連載小説=自分史「たんぽぽ」=黒木 慧=第147話

 その他これから一番恐いのは肺炎である。八十歳以上では肺炎で死ぬ人が多いので、私はワクチンの予防注射をすぐにでもしようと思っている。今のところ薬はコレステロールの十ミリグラムを毎日飲んでいるだけで、あとは医者に言われた時だけ、その薬を飲むだけである。

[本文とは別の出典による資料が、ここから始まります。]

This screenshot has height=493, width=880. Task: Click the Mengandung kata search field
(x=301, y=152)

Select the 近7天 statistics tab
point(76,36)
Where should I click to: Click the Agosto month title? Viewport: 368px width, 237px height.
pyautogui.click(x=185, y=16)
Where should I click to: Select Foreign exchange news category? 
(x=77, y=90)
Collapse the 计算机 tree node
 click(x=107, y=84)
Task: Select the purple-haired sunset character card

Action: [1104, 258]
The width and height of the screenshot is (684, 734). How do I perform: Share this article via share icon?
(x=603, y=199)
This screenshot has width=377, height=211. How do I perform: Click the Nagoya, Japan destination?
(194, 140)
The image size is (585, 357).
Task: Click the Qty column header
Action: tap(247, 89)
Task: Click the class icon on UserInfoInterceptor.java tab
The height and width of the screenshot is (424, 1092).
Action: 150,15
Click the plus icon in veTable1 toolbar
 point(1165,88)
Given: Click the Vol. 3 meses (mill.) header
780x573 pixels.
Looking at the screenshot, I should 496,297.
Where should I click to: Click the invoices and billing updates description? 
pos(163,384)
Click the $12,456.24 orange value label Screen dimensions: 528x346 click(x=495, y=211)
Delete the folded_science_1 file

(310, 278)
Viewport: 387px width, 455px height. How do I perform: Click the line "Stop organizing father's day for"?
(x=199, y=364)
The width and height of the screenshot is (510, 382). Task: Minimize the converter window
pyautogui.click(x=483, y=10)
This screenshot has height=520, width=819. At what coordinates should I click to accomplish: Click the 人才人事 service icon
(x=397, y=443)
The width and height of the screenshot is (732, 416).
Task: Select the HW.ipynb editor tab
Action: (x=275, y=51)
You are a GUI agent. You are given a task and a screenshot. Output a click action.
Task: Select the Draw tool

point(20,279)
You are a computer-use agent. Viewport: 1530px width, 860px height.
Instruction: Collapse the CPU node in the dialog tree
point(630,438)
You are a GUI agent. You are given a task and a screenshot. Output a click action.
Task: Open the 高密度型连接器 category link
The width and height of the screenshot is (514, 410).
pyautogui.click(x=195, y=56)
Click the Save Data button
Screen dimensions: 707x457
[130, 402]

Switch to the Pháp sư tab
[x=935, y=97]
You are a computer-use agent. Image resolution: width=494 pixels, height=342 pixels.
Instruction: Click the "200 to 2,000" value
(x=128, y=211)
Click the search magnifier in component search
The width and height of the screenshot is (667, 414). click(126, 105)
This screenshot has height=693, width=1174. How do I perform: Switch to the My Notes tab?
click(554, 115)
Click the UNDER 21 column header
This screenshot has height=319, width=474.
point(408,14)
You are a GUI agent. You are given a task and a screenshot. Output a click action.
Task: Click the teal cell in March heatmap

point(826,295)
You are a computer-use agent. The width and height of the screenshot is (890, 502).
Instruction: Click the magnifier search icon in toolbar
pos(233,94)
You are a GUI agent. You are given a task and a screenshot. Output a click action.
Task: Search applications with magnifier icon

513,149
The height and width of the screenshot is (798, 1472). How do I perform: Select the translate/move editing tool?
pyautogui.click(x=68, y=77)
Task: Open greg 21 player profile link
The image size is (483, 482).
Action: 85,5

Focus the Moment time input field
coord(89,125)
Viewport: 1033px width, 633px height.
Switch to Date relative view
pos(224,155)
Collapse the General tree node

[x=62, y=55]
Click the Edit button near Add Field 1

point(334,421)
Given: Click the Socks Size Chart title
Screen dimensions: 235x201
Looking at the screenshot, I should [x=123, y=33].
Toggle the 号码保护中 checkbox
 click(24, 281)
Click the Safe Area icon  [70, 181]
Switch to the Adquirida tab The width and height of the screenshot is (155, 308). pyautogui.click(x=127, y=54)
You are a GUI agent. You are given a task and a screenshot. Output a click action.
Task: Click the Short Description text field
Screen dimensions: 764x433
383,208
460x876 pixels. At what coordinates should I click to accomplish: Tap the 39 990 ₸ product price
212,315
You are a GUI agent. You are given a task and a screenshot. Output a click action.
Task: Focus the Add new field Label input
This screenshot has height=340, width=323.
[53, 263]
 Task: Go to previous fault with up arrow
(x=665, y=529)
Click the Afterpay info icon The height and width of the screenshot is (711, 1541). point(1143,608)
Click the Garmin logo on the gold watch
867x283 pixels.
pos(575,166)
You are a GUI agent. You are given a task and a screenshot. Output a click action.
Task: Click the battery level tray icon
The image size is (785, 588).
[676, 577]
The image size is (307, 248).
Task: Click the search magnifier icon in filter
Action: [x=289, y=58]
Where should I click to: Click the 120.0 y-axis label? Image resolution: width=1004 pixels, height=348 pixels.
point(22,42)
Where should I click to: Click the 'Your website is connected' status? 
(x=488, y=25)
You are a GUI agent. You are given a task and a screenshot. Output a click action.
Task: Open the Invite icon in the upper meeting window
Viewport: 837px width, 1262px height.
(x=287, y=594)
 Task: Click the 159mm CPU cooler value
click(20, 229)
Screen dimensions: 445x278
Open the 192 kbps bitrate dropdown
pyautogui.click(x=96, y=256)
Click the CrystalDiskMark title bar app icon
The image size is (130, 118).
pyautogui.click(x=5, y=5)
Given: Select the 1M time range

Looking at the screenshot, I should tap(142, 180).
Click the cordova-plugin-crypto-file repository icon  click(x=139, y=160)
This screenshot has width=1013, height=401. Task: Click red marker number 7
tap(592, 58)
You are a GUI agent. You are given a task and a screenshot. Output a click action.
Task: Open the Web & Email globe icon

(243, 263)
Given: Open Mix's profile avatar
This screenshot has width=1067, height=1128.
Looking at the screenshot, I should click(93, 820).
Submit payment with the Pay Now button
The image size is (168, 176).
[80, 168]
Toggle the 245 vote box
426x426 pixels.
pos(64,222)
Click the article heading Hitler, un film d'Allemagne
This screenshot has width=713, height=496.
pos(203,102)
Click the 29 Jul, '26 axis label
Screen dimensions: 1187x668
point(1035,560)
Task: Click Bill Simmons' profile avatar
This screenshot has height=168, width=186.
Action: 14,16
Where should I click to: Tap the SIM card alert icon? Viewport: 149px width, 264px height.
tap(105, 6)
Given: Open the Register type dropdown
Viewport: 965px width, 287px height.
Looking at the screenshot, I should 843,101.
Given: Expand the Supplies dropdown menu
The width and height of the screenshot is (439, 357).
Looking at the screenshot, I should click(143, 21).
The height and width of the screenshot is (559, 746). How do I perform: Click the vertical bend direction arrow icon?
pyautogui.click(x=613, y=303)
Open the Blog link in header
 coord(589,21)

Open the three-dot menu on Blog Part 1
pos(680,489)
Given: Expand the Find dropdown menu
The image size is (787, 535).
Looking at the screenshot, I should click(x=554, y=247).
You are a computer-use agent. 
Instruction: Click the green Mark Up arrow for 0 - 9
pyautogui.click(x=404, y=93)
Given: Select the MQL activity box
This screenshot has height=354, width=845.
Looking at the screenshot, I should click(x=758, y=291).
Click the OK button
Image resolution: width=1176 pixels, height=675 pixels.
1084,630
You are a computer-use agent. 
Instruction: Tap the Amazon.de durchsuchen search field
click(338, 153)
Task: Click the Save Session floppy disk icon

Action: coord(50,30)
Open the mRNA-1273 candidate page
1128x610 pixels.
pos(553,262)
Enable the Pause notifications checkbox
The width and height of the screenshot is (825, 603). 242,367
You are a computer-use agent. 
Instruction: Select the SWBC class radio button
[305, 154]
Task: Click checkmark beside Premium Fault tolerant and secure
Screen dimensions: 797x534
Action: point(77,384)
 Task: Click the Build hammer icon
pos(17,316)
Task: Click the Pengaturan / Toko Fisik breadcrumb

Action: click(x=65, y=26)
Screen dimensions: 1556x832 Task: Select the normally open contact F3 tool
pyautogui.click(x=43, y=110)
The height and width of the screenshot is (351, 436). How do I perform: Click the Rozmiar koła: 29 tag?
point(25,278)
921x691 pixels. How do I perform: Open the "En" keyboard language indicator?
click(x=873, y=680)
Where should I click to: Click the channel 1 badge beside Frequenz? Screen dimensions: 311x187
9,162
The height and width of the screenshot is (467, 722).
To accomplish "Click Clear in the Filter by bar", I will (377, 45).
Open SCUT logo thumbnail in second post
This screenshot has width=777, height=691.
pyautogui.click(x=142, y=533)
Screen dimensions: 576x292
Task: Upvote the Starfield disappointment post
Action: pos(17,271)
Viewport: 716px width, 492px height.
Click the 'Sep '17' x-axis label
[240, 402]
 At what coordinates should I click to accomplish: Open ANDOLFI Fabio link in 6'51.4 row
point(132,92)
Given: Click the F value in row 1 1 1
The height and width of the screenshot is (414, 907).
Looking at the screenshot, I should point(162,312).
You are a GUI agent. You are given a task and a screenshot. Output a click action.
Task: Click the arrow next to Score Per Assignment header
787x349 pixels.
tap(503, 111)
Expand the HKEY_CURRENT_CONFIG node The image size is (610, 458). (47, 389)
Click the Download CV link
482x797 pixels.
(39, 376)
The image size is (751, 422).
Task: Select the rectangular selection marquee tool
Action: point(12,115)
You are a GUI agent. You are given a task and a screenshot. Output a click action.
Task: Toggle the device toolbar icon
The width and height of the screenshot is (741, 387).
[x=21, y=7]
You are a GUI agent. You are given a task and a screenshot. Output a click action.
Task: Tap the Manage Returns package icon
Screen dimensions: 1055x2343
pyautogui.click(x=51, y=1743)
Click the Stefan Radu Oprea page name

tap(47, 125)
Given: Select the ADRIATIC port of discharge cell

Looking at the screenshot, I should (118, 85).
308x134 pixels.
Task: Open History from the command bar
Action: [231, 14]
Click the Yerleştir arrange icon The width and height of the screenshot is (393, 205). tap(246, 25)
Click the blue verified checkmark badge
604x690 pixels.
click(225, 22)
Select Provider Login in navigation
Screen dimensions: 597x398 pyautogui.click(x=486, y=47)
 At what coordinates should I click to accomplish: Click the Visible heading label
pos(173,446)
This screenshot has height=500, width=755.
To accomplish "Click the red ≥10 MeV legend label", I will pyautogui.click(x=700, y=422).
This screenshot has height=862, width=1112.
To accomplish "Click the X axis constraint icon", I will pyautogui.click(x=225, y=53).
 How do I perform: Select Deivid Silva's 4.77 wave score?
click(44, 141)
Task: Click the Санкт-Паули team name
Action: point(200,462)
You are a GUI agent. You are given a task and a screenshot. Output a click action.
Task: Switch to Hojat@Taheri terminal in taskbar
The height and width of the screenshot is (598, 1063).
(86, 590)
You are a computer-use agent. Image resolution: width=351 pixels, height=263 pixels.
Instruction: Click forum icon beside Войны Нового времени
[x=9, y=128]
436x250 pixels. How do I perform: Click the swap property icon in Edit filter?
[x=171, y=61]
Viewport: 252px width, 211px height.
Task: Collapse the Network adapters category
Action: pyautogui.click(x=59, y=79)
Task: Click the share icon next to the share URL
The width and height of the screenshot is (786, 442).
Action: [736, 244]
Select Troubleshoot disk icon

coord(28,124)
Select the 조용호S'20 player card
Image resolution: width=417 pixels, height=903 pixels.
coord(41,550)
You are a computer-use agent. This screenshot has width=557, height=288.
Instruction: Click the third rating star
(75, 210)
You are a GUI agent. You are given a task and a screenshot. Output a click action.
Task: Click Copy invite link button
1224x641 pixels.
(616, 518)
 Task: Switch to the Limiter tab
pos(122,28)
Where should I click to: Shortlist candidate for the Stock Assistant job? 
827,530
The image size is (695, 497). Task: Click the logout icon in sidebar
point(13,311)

 美佐子も私以上に健康そうにしているけど、持病の不整脈と足の裏のしびれが慢性化して治らない。そのために薬は四種類程飲んでいるようだ。彼女は今百五十七センチで七十キログラムと肥えているので、食餌療法や運動などやっているけど、中々体重は減らないようだ。骨太の体質なので、これでよいのではと感じている。
 (十) 黒木家の血統と酒……昔から、祭やよろこび事には、酒はつきものである。或いは酒がそのよろこびの雰囲気をつくり出すと言っても過言ではない。
 わが黒木家も酒との絆は強く、先代に遡って、私の記憶の届く所までふり返ってみても、どの世代でも、男達は酒のために命を短くしている。
 私のおじいさん菊次郎が六十九歳、父弥吉が五十七歳、私の兄知足は四十二歳の若さで酒に命をうばわれている。又、私のおぢつまり美佐子の父伝松も酒に人生を狂わされて六十八歳で亡くなっている。弟の巳知治も今、七十二歳で、KTY社の社長を退職したとたんに、酒ひとすじの人生に変わって「酒さえあれば、いつ死んでも構わない」などと絶望的な言葉を口にするこの頃である。人生の苦難を酒に逃げ込んで、そのあげく、酒のどれいになっているのだ。そうなれば酒の世界から抜け出すのは容易ではない。
 巳知治の家族も、兄貴の私も、なんとか更生させよう、酒をやめさせようとあれこれその方策を講じてみるが本人の意志が協力して呉れないので、今では万策尽きた状態である。
 酒が悪いのではなく、酒との付き合い方を間違っている本人が悪いのだ。黒木家の血統は酒に対する抵抗力が弱い。飲み始めたらブレーキがきかない。酒をコントロール出来ない。
 だから、今から生きて行く子や孫や、その後の皆に伝えたい。出来れば若いうちから、酒とタバコにはなじまないようにすること。酒の席でも自分の心を強くもって、酒をすすめられても、付き合い程度でブレーキ出来るくらいでやめてほしい。